DNA isolation and exome‐capture procedure

To extract the information about SNP variability of homologous loci from previously collected ethanol‐preserved fish material, we used the assembled transcriptome to design the probes for targeted enrichment of gDNA loci. 7,000 contigs with highest coverage and assembly quality were sent to NIMBLEGEN for probe design, so that the total length of all contigs is less than 10 Mbp according to the manufacturer's suggestions. We used the probes to obtain enriched exome libraries from stored tissue material of two individuals of each C. taenia, C. elongatoides, C. tanaitica and C. pontica (Figure 1; data available from the Dryad Digital Repository) as well as of C. paludica—the outgroup species from the Iberian Peninsula, collected in the terra typicae. High molecular gDNA was fragmented with a Bioruptor (NextGen, Diagenode, Liege, Belgium) to obtain the required fragment length. DNA libraries with appropriate barcodes were prepared with the KAPA Library Preparation kit for Illumina platforms (KAPA Biosystems), and we followed the NimbleGen SeqCap EZ Library SR protocol (Roche) for sample mixing, hybridization with probes, captured DNA recovery and amplification. Libraries were sequenced with Illumina HiSeq 100‐bp paired‐end reads.

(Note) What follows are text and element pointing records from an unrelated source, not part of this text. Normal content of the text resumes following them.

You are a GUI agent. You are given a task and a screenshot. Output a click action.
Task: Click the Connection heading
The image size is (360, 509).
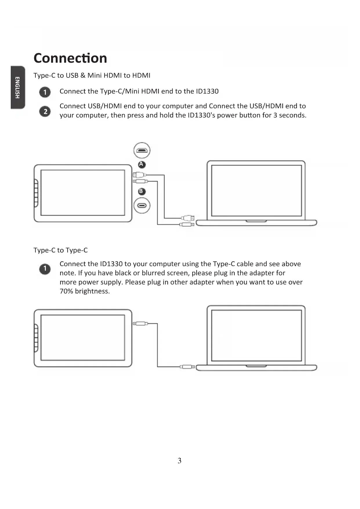click(70, 58)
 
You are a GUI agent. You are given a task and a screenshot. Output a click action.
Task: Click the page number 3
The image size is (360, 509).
click(180, 461)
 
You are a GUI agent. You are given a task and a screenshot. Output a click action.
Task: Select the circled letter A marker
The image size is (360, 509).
click(141, 164)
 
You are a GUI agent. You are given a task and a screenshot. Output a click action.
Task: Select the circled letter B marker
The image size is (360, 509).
click(141, 191)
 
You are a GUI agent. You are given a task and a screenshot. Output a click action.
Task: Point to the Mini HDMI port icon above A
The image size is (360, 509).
click(142, 151)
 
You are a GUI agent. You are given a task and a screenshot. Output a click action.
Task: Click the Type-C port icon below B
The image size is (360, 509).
click(142, 205)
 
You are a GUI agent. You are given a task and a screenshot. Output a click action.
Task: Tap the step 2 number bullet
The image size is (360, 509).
click(45, 111)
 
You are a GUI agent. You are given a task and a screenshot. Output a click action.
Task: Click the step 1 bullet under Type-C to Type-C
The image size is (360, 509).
click(45, 269)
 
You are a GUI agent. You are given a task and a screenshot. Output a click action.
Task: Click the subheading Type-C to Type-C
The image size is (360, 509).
click(60, 250)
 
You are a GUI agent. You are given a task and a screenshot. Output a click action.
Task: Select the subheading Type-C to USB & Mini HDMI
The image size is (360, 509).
click(92, 75)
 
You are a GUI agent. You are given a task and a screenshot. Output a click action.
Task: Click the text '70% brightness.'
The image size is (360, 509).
click(85, 291)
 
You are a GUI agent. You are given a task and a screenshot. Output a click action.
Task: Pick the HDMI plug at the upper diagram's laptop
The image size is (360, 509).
click(187, 218)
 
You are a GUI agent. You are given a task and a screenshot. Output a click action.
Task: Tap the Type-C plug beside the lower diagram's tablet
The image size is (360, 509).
click(140, 324)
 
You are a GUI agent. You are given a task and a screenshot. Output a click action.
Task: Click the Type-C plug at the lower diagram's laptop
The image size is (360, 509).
click(187, 367)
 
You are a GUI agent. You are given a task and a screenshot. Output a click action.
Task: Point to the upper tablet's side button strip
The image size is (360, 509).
click(36, 193)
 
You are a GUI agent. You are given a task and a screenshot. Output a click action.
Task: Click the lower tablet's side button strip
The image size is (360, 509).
click(36, 338)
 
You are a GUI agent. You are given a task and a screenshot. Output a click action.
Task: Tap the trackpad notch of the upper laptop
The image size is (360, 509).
click(256, 221)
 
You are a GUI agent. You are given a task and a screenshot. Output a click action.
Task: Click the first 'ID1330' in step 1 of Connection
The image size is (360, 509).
click(207, 91)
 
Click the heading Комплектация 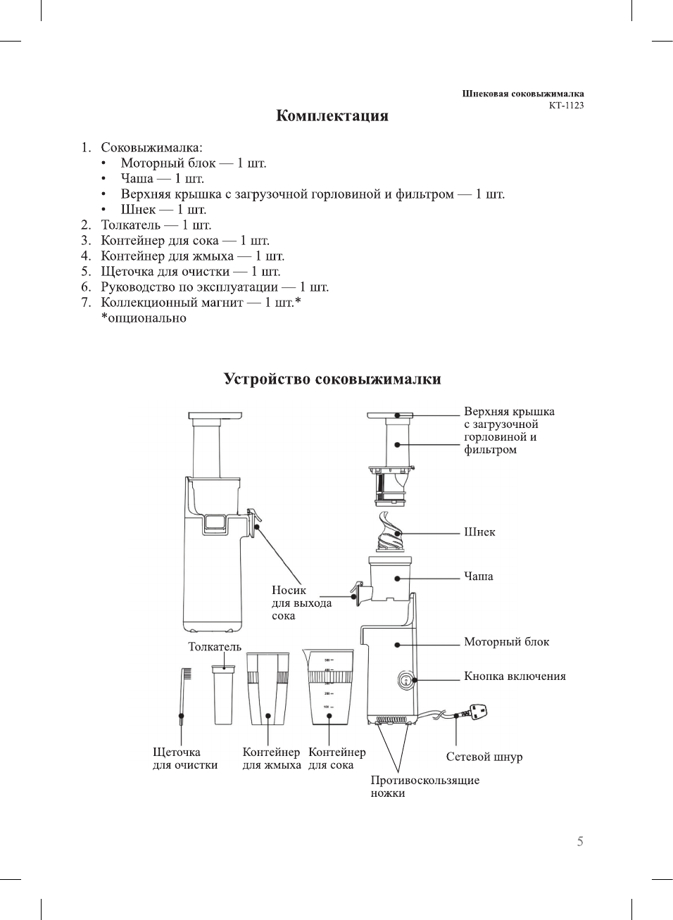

An additional four samples of two C. elongatoides–taenia F1 hybrid individuals and both their parents (data available from the Dryad Digital Repository) following the design of a previous crossing experiment (Choleva et al., 2012) were sequenced to experimentally verify the efficiency of exome capture and SNP calling by parent‐to‐offspring comparison.

SNP calling

The obtained fastq files were trimmed based on quality by the fqtrim tool (Pertea, 2015) with the following parameters: minimum read length 20 bp; 3′ end trimming if quality drops below 15; polyA/T trimming was not performed as no homopolymers were enriched in reads. After aligning reads to the reference transcriptome with the BWA MEM algorithm (Li & Durbin, 2009), and processing the resulting files with Picard tools version 1.140 (Broad Institute, http://broadinstitute.github.io/picard), we applied gatk version 3.4 best practices recommendations (DePristo et al., 2011; McKenna et al., 2010; Van der Auwera et al., 2013) for individuals' variants calling. Each individual's variants were called with the HaplotypeCaller tool, and then, all individuals were jointly genotyped using the GenotypeGVCFs tool. For variant recalibration, we used our own SNP database from our ongoing RNAseq study of C. elongatoides, C. taenia and hybrid females (unpublished Master's Thesis https://is.cuni.cz/webapps/zzp/detail/168590/). We selected species‐diagnostic positions, where all specimens from both hybridizing species were fixed for alternative alleles and all hybrids were heterozygous, to create a learning set for variant quality score recalibration tool VariantRecalibrator and employed it to exome‐capture data. Variants were then filtered with the ApplyRecalibration tool using several tranche sensitivity thresholds. After inspection of the data, we applied the 99.5% tranche to filter all variants. All resulting highly confident SNPs with coverage >15 were transferred into the database using our own SQL scripts, and we ultimately sorted the identified SNPs from each locus into individual locus‐specific matrices (Appendix S1) for subsequent model‐based analyses.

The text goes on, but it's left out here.